The national regulator has asked BP to provide further information on their environmental plans to drill two exploration wells in the Bight

The Great Australian Bight. Photo: Alan & Flora Botting/Flickr


BP’s plans to explore for oil in the Great Australian Bight have been found lacking by the government safety regulator for a third time.

In a statement, Australia’s National Offshore Petroleum Safety and Environmental Management Authority (Nopsema) said it had asked BP to provide further information on their environmental plans to drill two exploration wells inside their leases in the Bight.

It is the third time BP has had an environmental safety plan for drilling in the Bight rebuffed by Nopsema. As on previous occasions, the regulator did not provide any details as to why the plans had been rejected.

Nopsema’s statement said: “Following a reasonable opportunity to modify and resubmit their environment plan, if a titleholder is unable to meet the criteria for acceptance Nopsema must refuse to accept the plan.”

Screen Shot 2016-09-28 at 17.56.03

BP’s two proposed drilling sites marked in blue

A BP spokesperson said: “BP has received a request for more information on our environment plan for exploration drilling in the Great Australian Bight. This is not a rejection or an acceptance – it is a request to clarify aspects of our plan and for us to provide information that has not been included in the plan.”

It is the first time this particular submission has been knocked back by Nopsema. But the same leases, plus an additional two are involved in another application, which has been rejected twice. BP have until October 28 to present Nopsema with a new version of their plan, although they can request an extension.

BP recently released oil spill mapping showing that an uncapped spill could hit coastlines as far away as New South Wales.

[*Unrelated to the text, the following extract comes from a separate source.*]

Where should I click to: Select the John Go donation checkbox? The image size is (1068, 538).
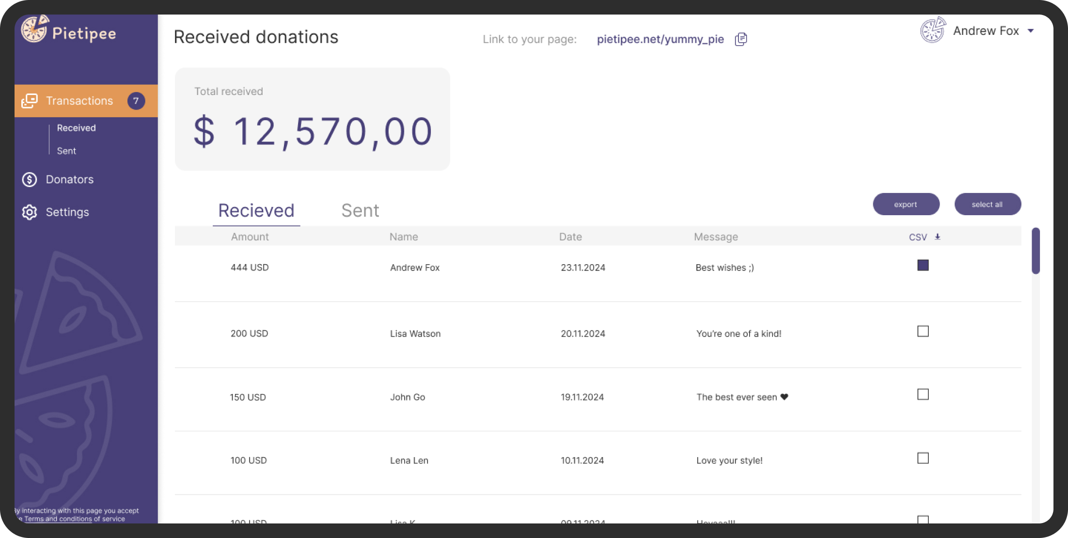tap(923, 395)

Environmentalists have mounted a strong campaign against the development of the Bight basin, raising fears that drilling could impact on the marine environment. Part of BP’s lease crosses through the Great Australian Bight marine reserve.

Former Greens leader Bob Brown, who recently toured the proposed drilling site with the Sea Shepherd NGO, said the prime minister Malcolm Turnbull should step in.

“Mr Turnbull should tell BP not only that it hasn’t done its homework but it has failed every reasonable test and should leave the Great Australian Bight to the whales, seals and dolphins,” said Brown. “Clearly Nopsema believes BP’s operation is unacceptably dangerous. That is logical enough following BP’s own astounding predictions that an oil spill would affect coast as far as NSW. There is a rising tide of public opposition to this fraught drilling project, BP should back off and save its reputation further damage.”

Greenpeace Oceans campaigner Nathaniel Pelle said: “BP still can’t show they can deal effectively with an oil spill in the Great Australian Bight. They admit it could take five weeks to stop a spill, by which time much of the Bight’s unique environment would be wrecked. It happened in the Gulf of Mexico in 2010, and it could happen here.”